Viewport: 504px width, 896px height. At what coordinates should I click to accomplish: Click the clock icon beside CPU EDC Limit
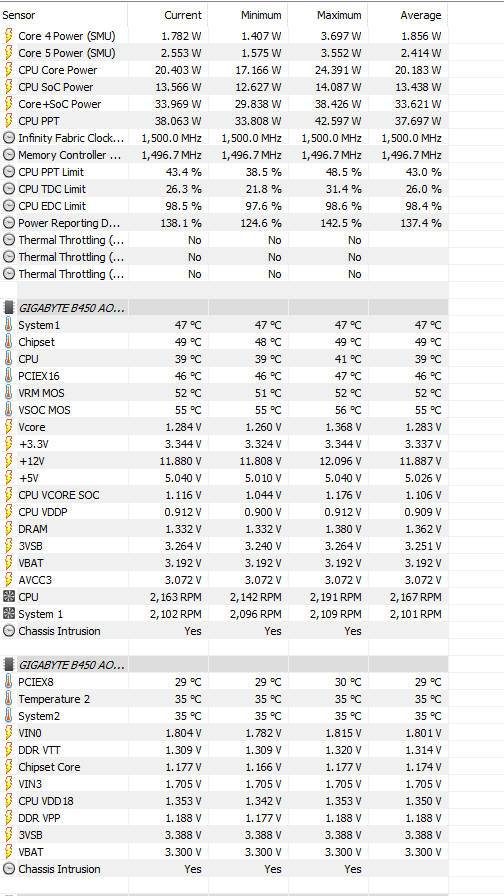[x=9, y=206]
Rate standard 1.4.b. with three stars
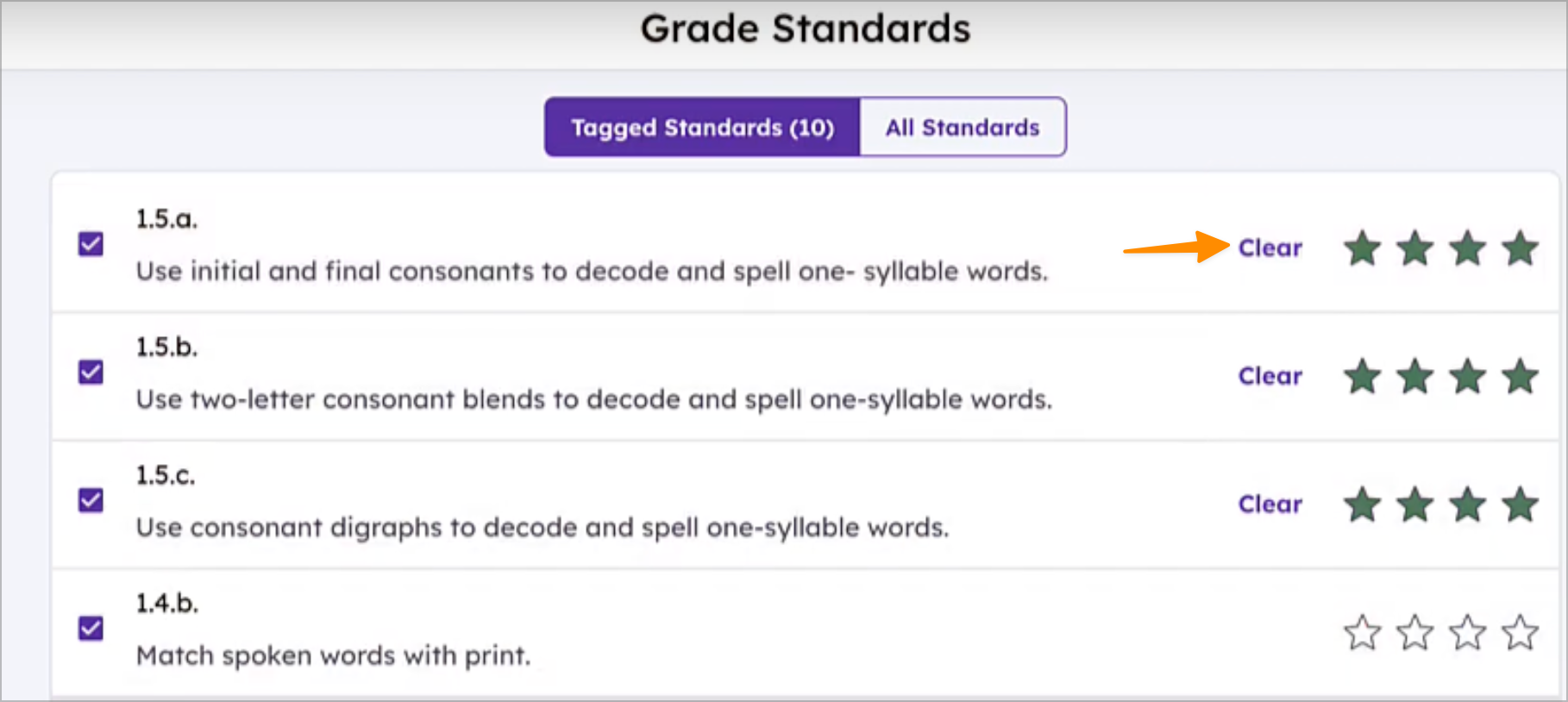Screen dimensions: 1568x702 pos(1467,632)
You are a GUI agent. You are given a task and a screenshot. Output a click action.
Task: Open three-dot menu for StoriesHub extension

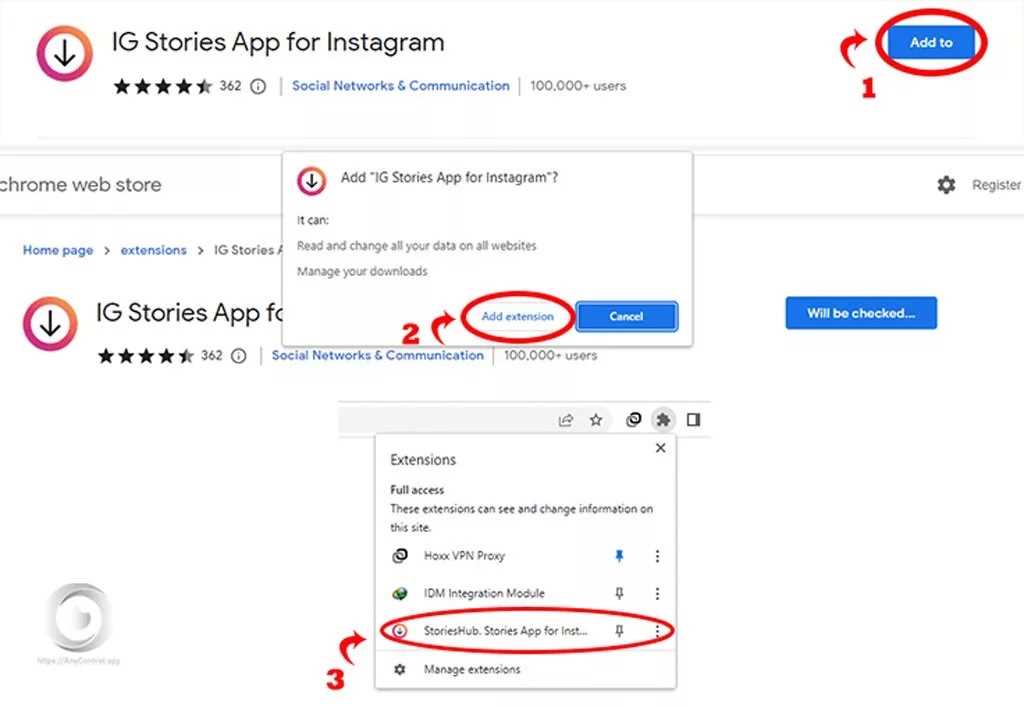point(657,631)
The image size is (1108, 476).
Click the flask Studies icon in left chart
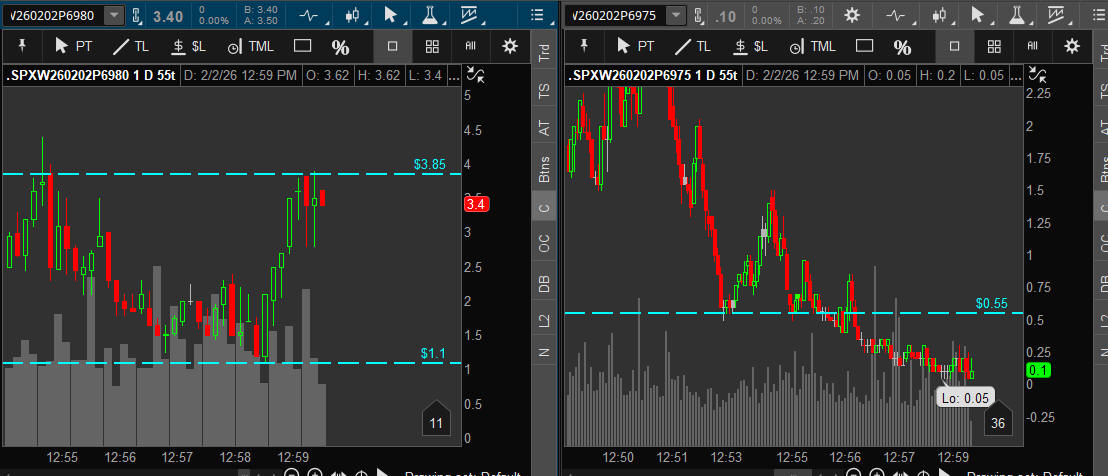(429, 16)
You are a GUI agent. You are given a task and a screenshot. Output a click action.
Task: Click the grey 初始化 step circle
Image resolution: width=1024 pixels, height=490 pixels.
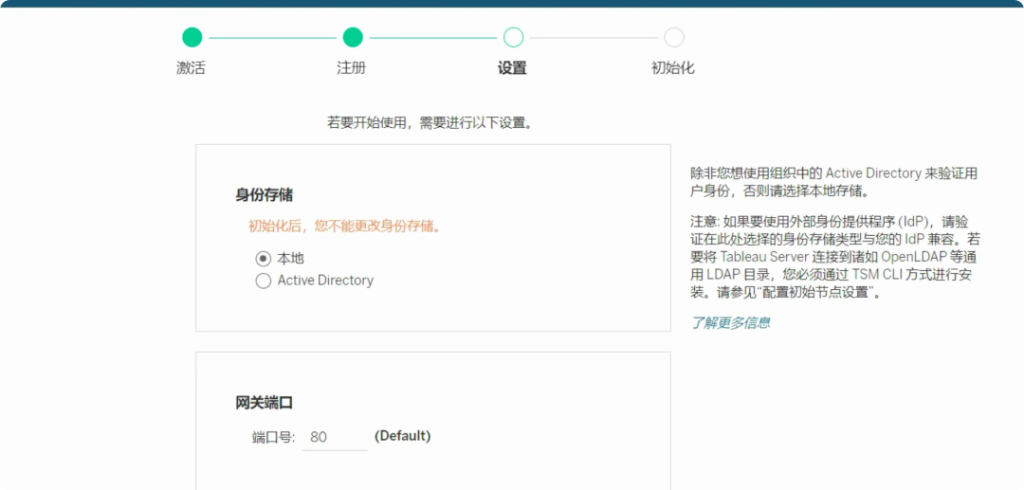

### ABOUT THIS TASK
Begin at the line that contains "Task: Open three-dot" and transcribe every line through the end of the listing, exactly as written. Omit the pictures.

### ANSWER FOR THIS EXERCISE
Task: Open three-dot menu for StoriesHub extension

point(657,631)
The image size is (1108, 476).
Click the flask Studies icon in left chart
(429, 16)
You are a GUI agent. You are given a task and a screenshot. Output a click action.
Task: Click the grey 初始化 step circle
Image resolution: width=1024 pixels, height=490 pixels.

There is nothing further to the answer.